- [Problem statement]
Repeat the entries. Each one must match exactly.

· · · · ·

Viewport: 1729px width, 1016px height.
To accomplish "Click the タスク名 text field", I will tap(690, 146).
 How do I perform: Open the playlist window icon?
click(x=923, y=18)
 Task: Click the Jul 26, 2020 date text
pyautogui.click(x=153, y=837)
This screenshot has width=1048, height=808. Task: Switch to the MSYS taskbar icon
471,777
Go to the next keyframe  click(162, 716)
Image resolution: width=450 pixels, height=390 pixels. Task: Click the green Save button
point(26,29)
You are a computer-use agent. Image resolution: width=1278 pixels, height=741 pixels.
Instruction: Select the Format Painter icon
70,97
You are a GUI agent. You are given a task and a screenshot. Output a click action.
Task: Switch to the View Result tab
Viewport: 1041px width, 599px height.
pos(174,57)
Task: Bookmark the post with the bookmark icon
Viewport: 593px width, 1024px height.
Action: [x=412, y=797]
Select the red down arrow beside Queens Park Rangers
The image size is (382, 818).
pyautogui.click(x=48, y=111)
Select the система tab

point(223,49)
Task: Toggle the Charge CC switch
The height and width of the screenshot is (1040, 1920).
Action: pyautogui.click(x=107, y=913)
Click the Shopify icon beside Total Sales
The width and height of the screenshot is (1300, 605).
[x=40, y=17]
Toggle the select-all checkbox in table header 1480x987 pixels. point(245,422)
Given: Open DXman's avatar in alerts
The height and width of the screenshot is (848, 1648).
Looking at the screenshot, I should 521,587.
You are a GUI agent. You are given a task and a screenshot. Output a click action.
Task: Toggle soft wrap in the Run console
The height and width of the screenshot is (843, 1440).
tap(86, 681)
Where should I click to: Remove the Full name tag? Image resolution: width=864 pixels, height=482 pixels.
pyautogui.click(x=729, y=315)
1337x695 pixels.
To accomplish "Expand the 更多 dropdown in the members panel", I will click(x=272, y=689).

· · · · ·

- [Written answer]
Viewport: 1729px width, 1016px height.
To accomplish "Click the タスク名 text field", I will tap(690, 146).
 How do I perform: Open the playlist window icon?
click(x=923, y=18)
 Task: Click the Jul 26, 2020 date text
pyautogui.click(x=153, y=837)
This screenshot has width=1048, height=808. Task: Switch to the MSYS taskbar icon
471,777
Go to the next keyframe  click(162, 716)
Image resolution: width=450 pixels, height=390 pixels. Task: Click the green Save button
point(26,29)
You are a computer-use agent. Image resolution: width=1278 pixels, height=741 pixels.
Instruction: Select the Format Painter icon
70,97
You are a GUI agent. You are given a task and a screenshot. Output a click action.
Task: Switch to the View Result tab
Viewport: 1041px width, 599px height.
pos(174,57)
Task: Bookmark the post with the bookmark icon
Viewport: 593px width, 1024px height.
Action: [x=412, y=797]
Select the red down arrow beside Queens Park Rangers
The image size is (382, 818).
pyautogui.click(x=48, y=111)
Select the система tab

point(223,49)
Task: Toggle the Charge CC switch
The height and width of the screenshot is (1040, 1920).
Action: pyautogui.click(x=107, y=913)
Click the Shopify icon beside Total Sales
The width and height of the screenshot is (1300, 605).
[x=40, y=17]
Toggle the select-all checkbox in table header 1480x987 pixels. point(245,422)
Given: Open DXman's avatar in alerts
The height and width of the screenshot is (848, 1648).
Looking at the screenshot, I should 521,587.
You are a GUI agent. You are given a task and a screenshot. Output a click action.
Task: Toggle soft wrap in the Run console
The height and width of the screenshot is (843, 1440).
tap(86, 681)
Where should I click to: Remove the Full name tag? Image resolution: width=864 pixels, height=482 pixels.
pyautogui.click(x=729, y=315)
1337x695 pixels.
To accomplish "Expand the 更多 dropdown in the members panel", I will click(x=272, y=689).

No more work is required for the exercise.